Honeyflow.com | FAQ's | Community |

Massachusetts, and NE USA flow hive group


#1

Hello, I’m interested in learning and getting together with others to learn about natural beekeeping with the FlowHive. I have no beekeeping experience, but did a lot of research on bee keeping in Canada this past year for a sustainable supply chain investigation with my permaculture work.


#2

I would also love to connect with some others in MA! I myself have zero beekeeping experience as of yet but I am excited to get into it in the next few years or so. Trying to learn as much as I can in the meantime and hearing from locals beekeepers would be a huge help!


#3

Hi - I am interested in bee keeping, particularly the Flow system. Would love to have some friends to share information with. I’m in the Worcester County, MA area.


#4

Hi folks,
hope to share FYI… since Flow User must be Honey lovers as well!

check this “Honey101” out!


#5

Hello Everyone,
I too will be a new bee keeper come next year. The local Bee Schools in the areas should start up soon. http://massbee.org/bee-school
I am located North of Boston if anyone is in the area.

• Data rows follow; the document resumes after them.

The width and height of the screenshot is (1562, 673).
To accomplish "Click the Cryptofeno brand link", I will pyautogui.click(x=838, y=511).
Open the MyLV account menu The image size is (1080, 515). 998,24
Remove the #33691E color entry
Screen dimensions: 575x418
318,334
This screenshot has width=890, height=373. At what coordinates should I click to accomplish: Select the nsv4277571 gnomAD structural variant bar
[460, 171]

I know that Crystal Bee Supply offers bee school too but seemed pretty blatantly dismissive when I called asking to register for classed and mentioned my future Flow Hive. I will be calling other folks to find a more open minded bee school.

-Melina


#6

Hello everyone, I’ve been reading a lot about bees and different things and wanted to try it out myself. I’m interested in the honey flow hive as it seems super simple and such a great Idea. I wish it wasn’t going to take so long to ship one here to MA. I’m located on Cape Cod and have to find where to get bees from if I do purchase one of these hives. I was going to purchase it as a gift, but I feel like it might turn into something i be doing more then the gf.


#8

we really have the state covered but none close enough to work together. i am in NE MA, greenfield area. also a newbee. just received the hive and put it together. the flow frames are coming in a separate box. will be going to see the local bee people soon.


#9

You sound as if you are in 2 minds - I suggest if you are serious you need to plan for keeping a hive - it cannot be done on the spur of a whim it need real commitment.

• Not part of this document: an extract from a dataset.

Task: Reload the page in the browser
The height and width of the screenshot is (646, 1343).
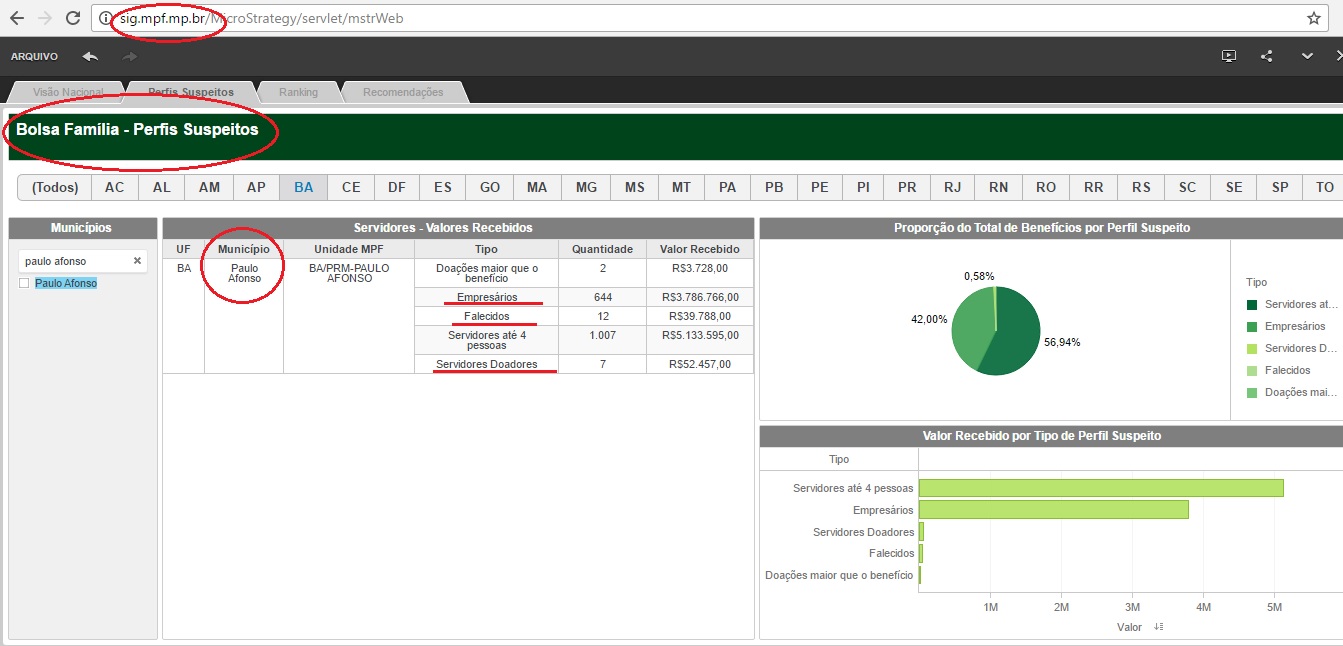Action: (x=72, y=18)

You don’t buy a pet on a whim you learn about the needs and bees are no different


#10

https://www.facebook.com/groups/1701826046713794/


#11

I think you’re right edspicket. :smile:

Did you find any local bee resources?

I ended up signing up for Bee School through the New England Beekeeping Supplies out of Tyngsboro. https://registration.xenegrade.com/abschools/courseDisplay.cfm?schID=11160

Which starts later this month. There were a few closer schools but since I work full-time I preferred something on the weekends.

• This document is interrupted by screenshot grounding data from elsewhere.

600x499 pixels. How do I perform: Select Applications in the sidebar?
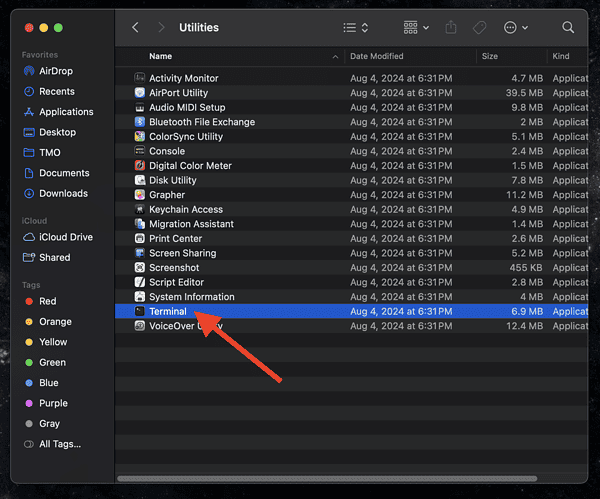pyautogui.click(x=66, y=112)
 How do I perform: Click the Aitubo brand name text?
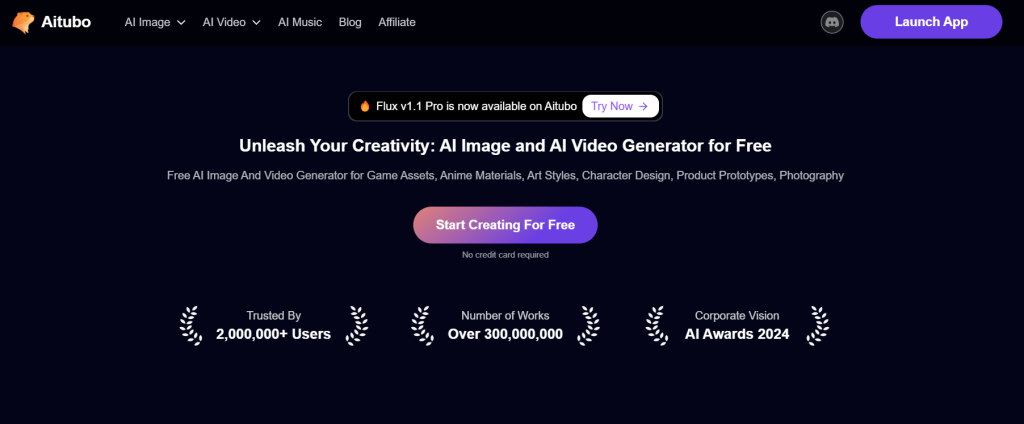click(x=68, y=22)
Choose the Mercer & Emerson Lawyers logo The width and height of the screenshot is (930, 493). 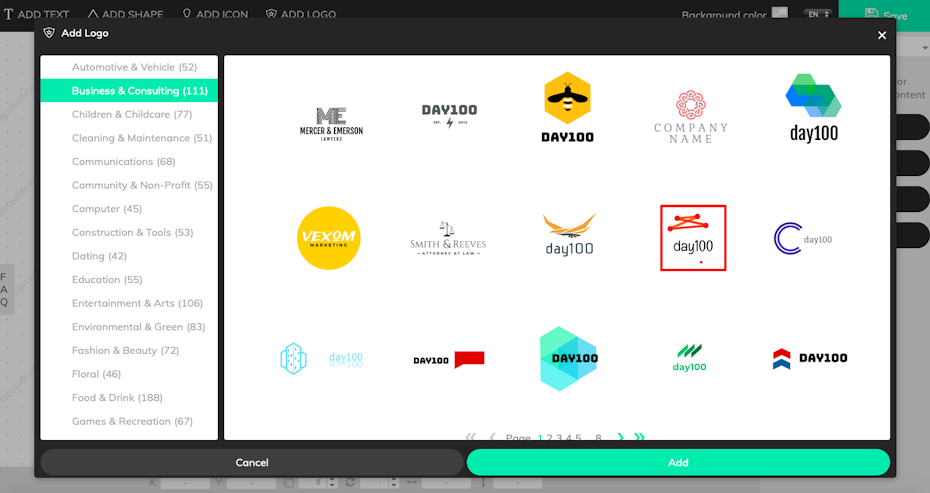coord(331,125)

I’m still waiting on my Flow Hive but hopefully it will be show up in time for the end of the class.


#12

Melina,

I haven’t gone to see them yet, but near Yankee Candle there is Warm Colors Apiary. They have classes and sell bees and such.


#13

Hi there! I’m from MA and would love to find more people interested in the flow hive as well as traditional hives. So far the rule of thumb has been don’t mention your flow hive lol
I’m brand new, getting bees this year and can not wait!
My only concern is Winter and making sure they stay happy and healthy.


#14

Hi Sara,
Welcome! Yeah, step one is don’t mention Flow Hives. Lol, there is an assumption that those that bought them aren’t interested in doing the of keeping a hive so I just avoid the topic all together. Have you signed up for bee school yet? I took a course out in Tyngsborough that was really helpful. I haven’t had much success, but it is a learning process. Is there a local bee club in your area? Regardless, WELCOME!


#15

How has flow hive care gone in your area? I am just starting to do research with an eye to getting in to beekeeping.


#16

From Rowley Ma. Going into my third year with Flowhive. I started with one hive the first year. Added a second the next and am adding a third this spring. So far I have harvested nearly 100lbs on just a July and September harvest. I give to all my family and friends. They say they have never tasted better honey. Unfortunately I have lost all my hives the past two winters. I would love to be able to keep them overwinter. Any help would be appreciated. Thanks


#17

In order to help you, I have some questions:

  1. What did you find in the hive when you realized it was dead? (Brood? Capped honey? All cells empty? Dead bees or empty hive with no bees? Bees in cells - which way round, head in or head out?)
  2. What wintering preparations did you do?
  3. How many hive boxes for brood?
  4. Did you do mite counts? If not, would you be prepared to treat if you found a significant Varroa infestation? (Varroa is the commonest cause of overwinter loss, followed by condensation chilling the cluster). If you did mite counts, what method did you use?
  5. Did you feed? If so, with what and when?

If you can give us a bit more information, we can probably help you have a better chance next winter.